Spawn a new process and execute a given block within it. Returns the PID of the new process.

Calling spawn will never interrupt the current fiber; the spawned fiber will not be started until at least the current fiber yields.

kill

Send an interrupt or signal to a running process.

sleep

Suspend the current process for a given amount of time.

exec

Execute a command, replacing the current process with the executed process.

Note
Like exit, exec will do its best to clean up the current process as safely as possible before replacing the current process.
Warning
This replaces the current process, which includes all fibers in the current process.

10.9. Exceptions

throw

Throw an exception.

try

Execute a block, and if the block throws an exception, invoke a continuation with the error as its first argument.

Appendix A: Design goals

  • The language should be simple to parse and evaluate so the interpreter can be simple, fast, and maintainable.

  • Only a few orthogonal language semantics so that the core language is easy to learn.

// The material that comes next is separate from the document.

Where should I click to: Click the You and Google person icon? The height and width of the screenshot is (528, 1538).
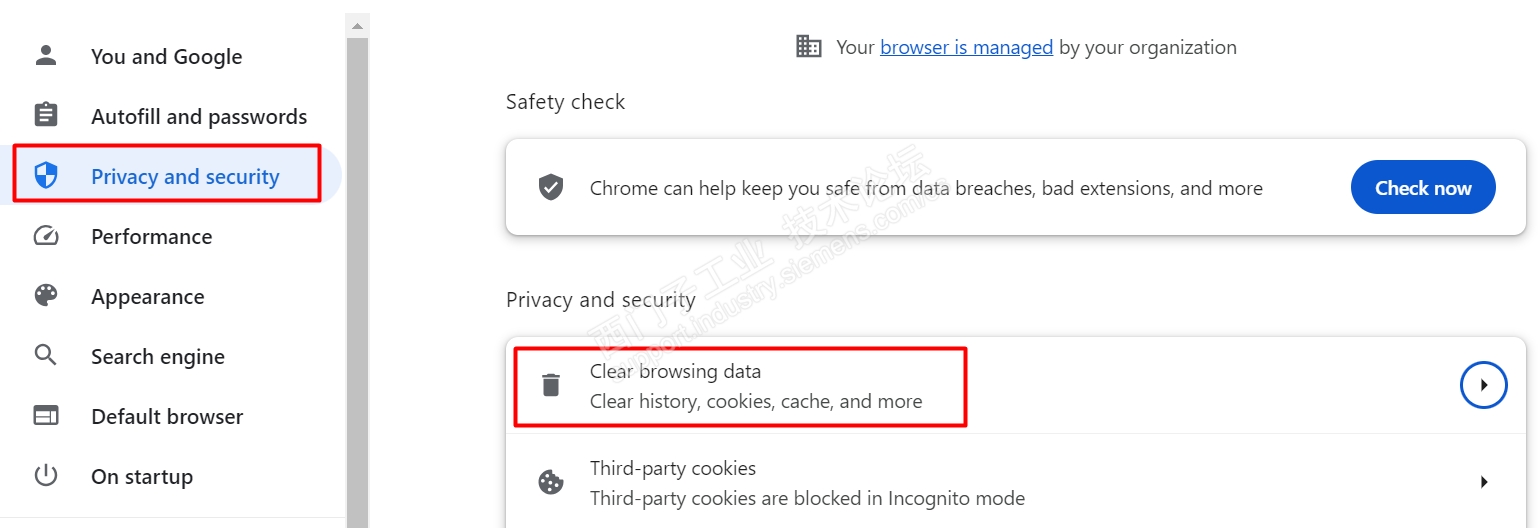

  • Support traditional command line syntax as the core of the language syntax (command args), so users can get started right away using Riptide as a shell, and then learn the language gradually afterward.

  • Provide a built-in module system. Let users create their own package managers that work together automatically.

  • Low-level functionality can be scripted through C extension modules.

  • Provide built-in support for concurrency through forking processes.

  • Scripts should fail fast using exceptions with clear messages, rather than continue lumbering along, leaving the user unclear of the state of the world.

  • Provide data structures needed to create complex programs.

  • Extend the UNIX philosophy of many small programs that work together. Instead of creating functions that run inside your shell, encourage users to create their scripts as standalone files that can be run from within any shell.

Appendix B: Influences

Riptide draws inspiration from several other languages:

  • Fish: A shell scripting language that trades POSIX compatibility for friendlier syntax.

  • Lisp: Functional composition.

  • Ruby: Block design.

  • Tcl: Everything is a command, including control structures!